Au début des années 2000, David Dupuis a consacré sa thèse de doctorat au breuvage avec une enquête de 18 mois, "au moment où explosait le tourisme chamanique". "Sur les terrasses de café, dans des soirées à Paris, des gens qui revenaient du Pérou racontaient des trucs assez incroyables. Ça m'a donné envie d'aller voir ce qu'il s'y passait", retrace-t-il.
"J’ai suivi une centaine d'Occidentaux qui partaient en Amazonie prendre de l’ayahuasca, essentiellement pour des motifs thérapeutiques : dépression, deuil, addiction… Il peut aussi y avoir une quête spirituel 'new age', mais aussi des motifs plus politiques. Face à la crise environnementale, certains pensent pouvoir apprendre des autochtones qui sont dans une relation plus animiste au monde", indique l’anthropologue.
Avec le tourisme de masse, David Dupuis décrit une évolution des pratiques, loin des traditions, avec la création de "centres chamaniques destinés à la clientèle internationale" pour proposer par exemple la "guérison des burn out". "Chez les Shipibos, le chaman était le seul à boire l'ayahuasca, là les participants le consomment également, ce qui correspond au modèle médical occidental. Et les Occidentaux vont souvent en Amazonie pour mieux se connaître en tant qu’individus", ajoute-t-il.
"Ce n'est pas une expérience particulièrement agréable"
L’anthropologue a lui-même expérimenté le mélange "de nombreuses fois". "La méthode de l'observation participante permet de comprendre des choses qu'on ne pourrait pas saisir sans participer, mais aussi d’être considéré comme un interlocuteur valide auprès des autres. L'idée est que le corps doit être engagé. Ce n'est pas une expérience particulièrement agréable. On a du mal à marcher, il y a les vomissements. Ce n'est pas une pratique festive, mais c'est intéressant", raconte-t-il.

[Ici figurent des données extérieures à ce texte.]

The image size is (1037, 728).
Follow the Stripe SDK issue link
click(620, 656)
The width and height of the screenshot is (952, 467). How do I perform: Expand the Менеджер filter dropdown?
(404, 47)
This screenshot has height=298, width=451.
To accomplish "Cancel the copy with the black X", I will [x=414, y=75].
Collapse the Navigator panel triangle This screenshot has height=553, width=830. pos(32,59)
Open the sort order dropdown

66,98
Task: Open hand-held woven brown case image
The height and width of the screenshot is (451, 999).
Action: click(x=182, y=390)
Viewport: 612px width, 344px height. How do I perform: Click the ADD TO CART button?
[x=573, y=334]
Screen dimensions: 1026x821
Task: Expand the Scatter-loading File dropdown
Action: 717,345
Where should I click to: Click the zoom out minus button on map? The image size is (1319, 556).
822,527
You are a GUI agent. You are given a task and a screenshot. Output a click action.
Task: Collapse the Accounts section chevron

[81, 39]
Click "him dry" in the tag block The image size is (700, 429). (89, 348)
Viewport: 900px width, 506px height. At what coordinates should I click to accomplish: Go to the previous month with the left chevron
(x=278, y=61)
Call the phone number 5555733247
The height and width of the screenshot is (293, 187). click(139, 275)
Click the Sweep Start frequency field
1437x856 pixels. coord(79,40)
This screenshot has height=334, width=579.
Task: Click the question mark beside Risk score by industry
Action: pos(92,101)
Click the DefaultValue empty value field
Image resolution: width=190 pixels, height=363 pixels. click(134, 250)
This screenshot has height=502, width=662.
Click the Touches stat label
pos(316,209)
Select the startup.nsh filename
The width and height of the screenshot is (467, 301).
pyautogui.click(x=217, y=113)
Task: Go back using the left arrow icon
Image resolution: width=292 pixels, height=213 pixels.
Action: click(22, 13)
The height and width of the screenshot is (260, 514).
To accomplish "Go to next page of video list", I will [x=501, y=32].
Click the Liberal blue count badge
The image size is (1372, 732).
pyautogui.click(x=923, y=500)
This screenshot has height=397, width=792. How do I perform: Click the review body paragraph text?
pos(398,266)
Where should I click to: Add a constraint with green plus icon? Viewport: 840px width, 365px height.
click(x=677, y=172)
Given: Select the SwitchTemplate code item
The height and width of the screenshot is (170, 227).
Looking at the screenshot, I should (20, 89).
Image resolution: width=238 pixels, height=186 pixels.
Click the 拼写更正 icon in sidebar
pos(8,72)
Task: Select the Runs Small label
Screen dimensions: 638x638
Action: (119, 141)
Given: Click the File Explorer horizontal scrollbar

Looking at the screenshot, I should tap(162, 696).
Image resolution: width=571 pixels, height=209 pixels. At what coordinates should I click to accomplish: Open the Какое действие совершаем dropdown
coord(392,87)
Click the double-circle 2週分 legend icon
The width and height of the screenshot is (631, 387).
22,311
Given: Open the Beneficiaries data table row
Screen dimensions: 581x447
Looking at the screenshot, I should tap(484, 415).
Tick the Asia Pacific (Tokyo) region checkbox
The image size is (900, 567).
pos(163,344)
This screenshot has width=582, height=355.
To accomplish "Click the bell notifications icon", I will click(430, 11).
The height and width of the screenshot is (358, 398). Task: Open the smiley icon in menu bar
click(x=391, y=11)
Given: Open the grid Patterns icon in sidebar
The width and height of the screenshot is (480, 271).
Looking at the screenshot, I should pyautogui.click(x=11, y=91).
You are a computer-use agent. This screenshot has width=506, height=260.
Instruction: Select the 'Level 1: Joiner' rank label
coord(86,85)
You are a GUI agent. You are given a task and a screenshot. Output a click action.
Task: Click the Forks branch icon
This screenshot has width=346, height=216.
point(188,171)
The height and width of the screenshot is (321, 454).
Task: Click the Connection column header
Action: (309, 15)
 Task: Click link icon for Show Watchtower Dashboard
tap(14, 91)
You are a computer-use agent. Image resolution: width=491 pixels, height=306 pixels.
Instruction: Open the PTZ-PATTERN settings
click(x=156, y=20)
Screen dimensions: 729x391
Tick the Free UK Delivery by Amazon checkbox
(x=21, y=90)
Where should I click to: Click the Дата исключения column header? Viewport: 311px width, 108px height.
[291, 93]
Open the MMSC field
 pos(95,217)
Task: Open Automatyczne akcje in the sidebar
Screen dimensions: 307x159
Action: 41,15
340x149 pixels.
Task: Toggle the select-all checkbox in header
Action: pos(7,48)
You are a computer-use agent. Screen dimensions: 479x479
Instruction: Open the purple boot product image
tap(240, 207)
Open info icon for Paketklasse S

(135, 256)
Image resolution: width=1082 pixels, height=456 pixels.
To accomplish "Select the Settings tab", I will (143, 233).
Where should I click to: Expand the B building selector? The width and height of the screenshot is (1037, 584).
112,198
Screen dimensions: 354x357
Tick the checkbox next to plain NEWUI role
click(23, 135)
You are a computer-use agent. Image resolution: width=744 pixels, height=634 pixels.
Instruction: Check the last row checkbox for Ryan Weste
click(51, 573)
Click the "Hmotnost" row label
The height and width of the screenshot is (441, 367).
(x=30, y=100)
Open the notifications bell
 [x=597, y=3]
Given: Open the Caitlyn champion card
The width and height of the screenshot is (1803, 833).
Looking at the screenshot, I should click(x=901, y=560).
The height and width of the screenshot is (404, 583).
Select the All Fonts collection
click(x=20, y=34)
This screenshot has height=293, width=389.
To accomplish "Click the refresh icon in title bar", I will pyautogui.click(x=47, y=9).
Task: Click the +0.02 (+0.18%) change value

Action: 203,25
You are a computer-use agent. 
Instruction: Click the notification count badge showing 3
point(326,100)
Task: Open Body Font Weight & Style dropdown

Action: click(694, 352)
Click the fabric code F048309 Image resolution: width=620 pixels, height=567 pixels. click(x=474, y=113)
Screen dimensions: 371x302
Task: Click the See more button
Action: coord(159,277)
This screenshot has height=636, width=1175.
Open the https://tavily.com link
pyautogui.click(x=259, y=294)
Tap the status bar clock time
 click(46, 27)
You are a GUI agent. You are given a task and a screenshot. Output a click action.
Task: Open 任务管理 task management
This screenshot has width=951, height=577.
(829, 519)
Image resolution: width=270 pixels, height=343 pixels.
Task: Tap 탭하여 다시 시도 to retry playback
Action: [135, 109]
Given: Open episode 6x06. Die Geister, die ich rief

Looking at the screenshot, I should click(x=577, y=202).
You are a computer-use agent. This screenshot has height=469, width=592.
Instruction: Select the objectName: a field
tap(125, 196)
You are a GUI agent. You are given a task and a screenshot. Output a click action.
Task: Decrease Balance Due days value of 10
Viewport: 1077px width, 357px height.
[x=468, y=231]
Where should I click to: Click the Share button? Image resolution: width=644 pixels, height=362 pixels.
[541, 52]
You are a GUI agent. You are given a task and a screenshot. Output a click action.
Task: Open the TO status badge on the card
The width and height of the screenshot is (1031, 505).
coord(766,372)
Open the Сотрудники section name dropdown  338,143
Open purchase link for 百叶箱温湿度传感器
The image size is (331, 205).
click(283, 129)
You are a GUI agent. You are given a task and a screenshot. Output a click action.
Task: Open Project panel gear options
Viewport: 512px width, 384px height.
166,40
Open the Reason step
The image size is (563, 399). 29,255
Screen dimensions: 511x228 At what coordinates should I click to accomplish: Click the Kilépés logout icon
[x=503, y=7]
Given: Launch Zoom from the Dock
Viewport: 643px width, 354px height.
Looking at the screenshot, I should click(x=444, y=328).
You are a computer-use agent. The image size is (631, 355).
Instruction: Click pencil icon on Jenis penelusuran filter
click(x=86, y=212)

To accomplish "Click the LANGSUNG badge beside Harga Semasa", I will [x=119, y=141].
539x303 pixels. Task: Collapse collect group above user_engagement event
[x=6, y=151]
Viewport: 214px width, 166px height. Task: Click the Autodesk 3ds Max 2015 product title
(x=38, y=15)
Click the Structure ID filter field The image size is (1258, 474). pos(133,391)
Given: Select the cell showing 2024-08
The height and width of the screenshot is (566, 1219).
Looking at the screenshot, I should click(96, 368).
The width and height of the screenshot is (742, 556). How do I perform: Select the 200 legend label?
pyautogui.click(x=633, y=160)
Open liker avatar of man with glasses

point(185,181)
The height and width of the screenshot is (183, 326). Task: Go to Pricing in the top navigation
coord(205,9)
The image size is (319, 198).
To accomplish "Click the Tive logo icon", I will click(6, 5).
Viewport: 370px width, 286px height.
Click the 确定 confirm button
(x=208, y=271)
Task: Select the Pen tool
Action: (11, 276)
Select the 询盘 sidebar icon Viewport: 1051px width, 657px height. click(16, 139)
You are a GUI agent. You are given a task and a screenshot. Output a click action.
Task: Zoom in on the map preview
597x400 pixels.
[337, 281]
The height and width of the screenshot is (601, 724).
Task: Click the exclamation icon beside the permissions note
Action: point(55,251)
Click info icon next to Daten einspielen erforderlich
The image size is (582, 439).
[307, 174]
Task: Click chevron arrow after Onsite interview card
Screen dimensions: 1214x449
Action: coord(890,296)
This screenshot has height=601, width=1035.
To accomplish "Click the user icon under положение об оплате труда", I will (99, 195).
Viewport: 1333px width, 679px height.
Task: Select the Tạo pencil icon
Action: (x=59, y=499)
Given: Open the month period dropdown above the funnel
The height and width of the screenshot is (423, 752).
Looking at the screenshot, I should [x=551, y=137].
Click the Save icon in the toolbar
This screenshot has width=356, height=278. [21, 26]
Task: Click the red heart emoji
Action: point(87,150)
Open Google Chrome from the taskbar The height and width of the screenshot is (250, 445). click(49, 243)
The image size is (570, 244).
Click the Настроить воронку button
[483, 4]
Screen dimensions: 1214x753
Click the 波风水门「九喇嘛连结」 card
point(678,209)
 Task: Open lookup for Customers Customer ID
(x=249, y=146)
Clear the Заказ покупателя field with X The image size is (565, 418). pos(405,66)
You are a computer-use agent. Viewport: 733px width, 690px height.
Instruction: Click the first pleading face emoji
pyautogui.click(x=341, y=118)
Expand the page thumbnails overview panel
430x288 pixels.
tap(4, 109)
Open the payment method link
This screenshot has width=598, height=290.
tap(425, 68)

Cet intérêt du grand public occidental remonte aux années 1950. "Avec la contre-culture californienne et la diffusion du LSD aux Etats-Unis, un intérêt se développe pour les substances psychédéliques", résume David Dupuis. Il cite l’influence d’écrivains comme Carlos Castaneda avec L'Herbe du diable et la petite fumée, et "de pionniers expérimentateurs comme William S. Burroughs".
L’exposition intègre d’ailleurs une "Dreamachine" : une lampe développée l’artiste Brion Gysin et le mathématicien Ian Sommerville dans les années 1960 qui permet, via un scintillement lumineux, de percevoir des formes évoquant une expérience hallucinogène en fermant les yeux. En 1963, William S. Burroughs, qui vivait à Paris et entretenait une forte amitié avec Brion Gysin, a largement expérimenté l’outil.
"Des cérémonies dans la forêt de Fontainebleau"
Aujourd’hui, "la fascination pour l’ayahuasca ne se dément pas", note David Dupuis. "Il y a toujours plus de centres chamaniques en Amazonie, explique-t-il. Dans les pays anglo-saxons, l'ayahuasca, le LSD, les champignons hallucinogènes ou encore les cactus à mescaline font depuis une dizaine d’années l’objet d’études cliniques, notamment pour le traitement des troubles de la santé mentale.
En France, la détention et l’usage de DMT (diméthyltryptamine), l'un des principes actifs du breuvage, sont prohibés. C’est aussi le cas de "toutes les plantes qui peuvent potentiellement composer le mélange", précise l’anthropologue. "Au début des années 2000, des Français commençaient à ramener de l'ayahuasca pour proposer des cérémonies dans la forêt de Fontainebleau et ailleurs. Face à un flou juridique, les pouvoirs publics ont alors tiré la sonnette d'alarme", indique-t-il.
Mais alors que des études liées aux drogues psychédéliques vont "commencer dans peu de temps" en France, "ces substances sont en train de passer progressivement du statut de dangereux produits psychotropes à celui de médicaments", analyse David Dupuis. Selon le commissaire de l’exposition, "on a pas fini d'entendre parler de l'ayahuasca".